◆ **EXERCISE REQUIREMENTS**: The records that follow must be repeated verbatim, every one of them.

---------- STORED DATA ----------

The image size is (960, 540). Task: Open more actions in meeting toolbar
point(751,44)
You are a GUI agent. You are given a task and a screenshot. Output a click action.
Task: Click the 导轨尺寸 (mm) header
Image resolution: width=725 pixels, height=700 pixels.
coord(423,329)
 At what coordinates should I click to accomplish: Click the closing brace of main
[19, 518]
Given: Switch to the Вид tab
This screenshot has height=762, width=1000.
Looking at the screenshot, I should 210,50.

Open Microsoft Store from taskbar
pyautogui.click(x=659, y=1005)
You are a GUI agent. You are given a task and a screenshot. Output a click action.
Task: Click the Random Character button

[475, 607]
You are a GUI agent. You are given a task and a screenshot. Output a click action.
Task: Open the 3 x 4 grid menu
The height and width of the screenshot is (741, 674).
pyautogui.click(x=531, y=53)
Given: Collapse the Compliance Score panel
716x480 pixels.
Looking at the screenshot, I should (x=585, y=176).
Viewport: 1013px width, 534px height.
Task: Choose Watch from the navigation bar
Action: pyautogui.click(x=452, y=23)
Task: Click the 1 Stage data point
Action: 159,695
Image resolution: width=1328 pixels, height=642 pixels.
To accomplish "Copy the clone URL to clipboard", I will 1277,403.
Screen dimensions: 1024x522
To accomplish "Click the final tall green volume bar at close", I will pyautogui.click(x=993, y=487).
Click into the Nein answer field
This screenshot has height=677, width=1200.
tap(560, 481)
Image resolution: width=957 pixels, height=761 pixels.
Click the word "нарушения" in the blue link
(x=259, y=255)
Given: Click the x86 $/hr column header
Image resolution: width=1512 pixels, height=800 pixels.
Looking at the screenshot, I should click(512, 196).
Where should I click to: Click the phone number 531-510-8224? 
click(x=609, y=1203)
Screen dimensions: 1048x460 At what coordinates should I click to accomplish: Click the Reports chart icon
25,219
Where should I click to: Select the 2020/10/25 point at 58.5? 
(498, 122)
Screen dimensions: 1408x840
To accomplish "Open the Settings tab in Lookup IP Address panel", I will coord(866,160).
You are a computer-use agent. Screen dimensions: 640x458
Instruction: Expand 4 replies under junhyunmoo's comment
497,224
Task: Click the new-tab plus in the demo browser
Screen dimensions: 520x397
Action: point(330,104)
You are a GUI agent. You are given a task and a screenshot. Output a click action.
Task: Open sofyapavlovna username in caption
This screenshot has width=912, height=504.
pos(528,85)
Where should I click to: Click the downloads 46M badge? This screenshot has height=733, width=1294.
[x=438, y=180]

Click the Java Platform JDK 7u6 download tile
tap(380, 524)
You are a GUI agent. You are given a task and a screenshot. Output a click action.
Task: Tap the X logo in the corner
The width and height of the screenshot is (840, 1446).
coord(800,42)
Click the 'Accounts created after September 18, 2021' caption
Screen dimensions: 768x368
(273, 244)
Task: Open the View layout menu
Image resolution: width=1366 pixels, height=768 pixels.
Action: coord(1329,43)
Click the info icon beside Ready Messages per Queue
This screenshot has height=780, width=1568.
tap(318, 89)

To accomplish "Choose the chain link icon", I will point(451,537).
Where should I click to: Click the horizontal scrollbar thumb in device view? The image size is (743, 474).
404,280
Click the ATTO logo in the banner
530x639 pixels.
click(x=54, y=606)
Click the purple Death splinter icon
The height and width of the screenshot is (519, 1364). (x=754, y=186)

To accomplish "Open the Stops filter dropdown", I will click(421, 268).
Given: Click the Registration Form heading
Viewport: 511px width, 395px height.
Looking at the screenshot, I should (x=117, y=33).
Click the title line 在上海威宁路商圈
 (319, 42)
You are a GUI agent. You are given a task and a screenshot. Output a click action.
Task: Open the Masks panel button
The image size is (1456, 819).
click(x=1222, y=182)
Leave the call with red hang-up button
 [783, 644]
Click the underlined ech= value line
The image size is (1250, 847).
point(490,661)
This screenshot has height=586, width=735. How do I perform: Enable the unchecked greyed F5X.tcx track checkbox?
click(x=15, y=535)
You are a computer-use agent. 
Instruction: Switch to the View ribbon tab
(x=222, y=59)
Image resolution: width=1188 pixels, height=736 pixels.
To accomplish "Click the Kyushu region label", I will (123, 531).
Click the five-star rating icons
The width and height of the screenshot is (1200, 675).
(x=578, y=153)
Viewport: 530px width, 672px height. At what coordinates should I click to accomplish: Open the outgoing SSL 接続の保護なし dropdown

----------

◆ **EXERCISE ANSWER**:
The image size is (960, 540). Task: Open more actions in meeting toolbar
point(751,44)
You are a GUI agent. You are given a task and a screenshot. Output a click action.
Task: Click the 导轨尺寸 (mm) header
Image resolution: width=725 pixels, height=700 pixels.
coord(423,329)
 At what coordinates should I click to accomplish: Click the closing brace of main
[19, 518]
Given: Switch to the Вид tab
This screenshot has height=762, width=1000.
Looking at the screenshot, I should 210,50.

Open Microsoft Store from taskbar
pyautogui.click(x=659, y=1005)
You are a GUI agent. You are given a task and a screenshot. Output a click action.
Task: Click the Random Character button

[475, 607]
You are a GUI agent. You are given a task and a screenshot. Output a click action.
Task: Open the 3 x 4 grid menu
The height and width of the screenshot is (741, 674).
pyautogui.click(x=531, y=53)
Given: Collapse the Compliance Score panel
716x480 pixels.
Looking at the screenshot, I should (x=585, y=176).
Viewport: 1013px width, 534px height.
Task: Choose Watch from the navigation bar
Action: pyautogui.click(x=452, y=23)
Task: Click the 1 Stage data point
Action: 159,695
Image resolution: width=1328 pixels, height=642 pixels.
To accomplish "Copy the clone URL to clipboard", I will 1277,403.
Screen dimensions: 1024x522
To accomplish "Click the final tall green volume bar at close", I will pyautogui.click(x=993, y=487).
Click into the Nein answer field
This screenshot has height=677, width=1200.
tap(560, 481)
Image resolution: width=957 pixels, height=761 pixels.
Click the word "нарушения" in the blue link
(x=259, y=255)
Given: Click the x86 $/hr column header
Image resolution: width=1512 pixels, height=800 pixels.
Looking at the screenshot, I should click(512, 196).
Where should I click to: Click the phone number 531-510-8224? 
click(x=609, y=1203)
Screen dimensions: 1048x460 At what coordinates should I click to accomplish: Click the Reports chart icon
25,219
Where should I click to: Select the 2020/10/25 point at 58.5? 
(498, 122)
Screen dimensions: 1408x840
To accomplish "Open the Settings tab in Lookup IP Address panel", I will coord(866,160).
You are a computer-use agent. Screen dimensions: 640x458
Instruction: Expand 4 replies under junhyunmoo's comment
497,224
Task: Click the new-tab plus in the demo browser
Screen dimensions: 520x397
Action: point(330,104)
You are a GUI agent. You are given a task and a screenshot. Output a click action.
Task: Open sofyapavlovna username in caption
This screenshot has width=912, height=504.
pos(528,85)
Where should I click to: Click the downloads 46M badge? This screenshot has height=733, width=1294.
[x=438, y=180]

Click the Java Platform JDK 7u6 download tile
tap(380, 524)
You are a GUI agent. You are given a task and a screenshot. Output a click action.
Task: Tap the X logo in the corner
The width and height of the screenshot is (840, 1446).
coord(800,42)
Click the 'Accounts created after September 18, 2021' caption
Screen dimensions: 768x368
(273, 244)
Task: Open the View layout menu
Image resolution: width=1366 pixels, height=768 pixels.
Action: coord(1329,43)
Click the info icon beside Ready Messages per Queue
This screenshot has height=780, width=1568.
tap(318, 89)

To accomplish "Choose the chain link icon", I will point(451,537).
Where should I click to: Click the horizontal scrollbar thumb in device view? The image size is (743, 474).
404,280
Click the ATTO logo in the banner
530x639 pixels.
click(x=54, y=606)
Click the purple Death splinter icon
The height and width of the screenshot is (519, 1364). (x=754, y=186)

To accomplish "Open the Stops filter dropdown", I will click(421, 268).
Given: Click the Registration Form heading
Viewport: 511px width, 395px height.
Looking at the screenshot, I should (x=117, y=33).
Click the title line 在上海威宁路商圈
 (319, 42)
You are a GUI agent. You are given a task and a screenshot. Output a click action.
Task: Open the Masks panel button
The image size is (1456, 819).
click(x=1222, y=182)
Leave the call with red hang-up button
 [783, 644]
Click the underlined ech= value line
The image size is (1250, 847).
point(490,661)
This screenshot has height=586, width=735. How do I perform: Enable the unchecked greyed F5X.tcx track checkbox?
click(x=15, y=535)
You are a computer-use agent. 
Instruction: Switch to the View ribbon tab
(x=222, y=59)
Image resolution: width=1188 pixels, height=736 pixels.
To accomplish "Click the Kyushu region label", I will (123, 531).
Click the five-star rating icons
The width and height of the screenshot is (1200, 675).
(x=578, y=153)
Viewport: 530px width, 672px height. At what coordinates should I click to accomplish: Open the outgoing SSL 接続の保護なし dropdown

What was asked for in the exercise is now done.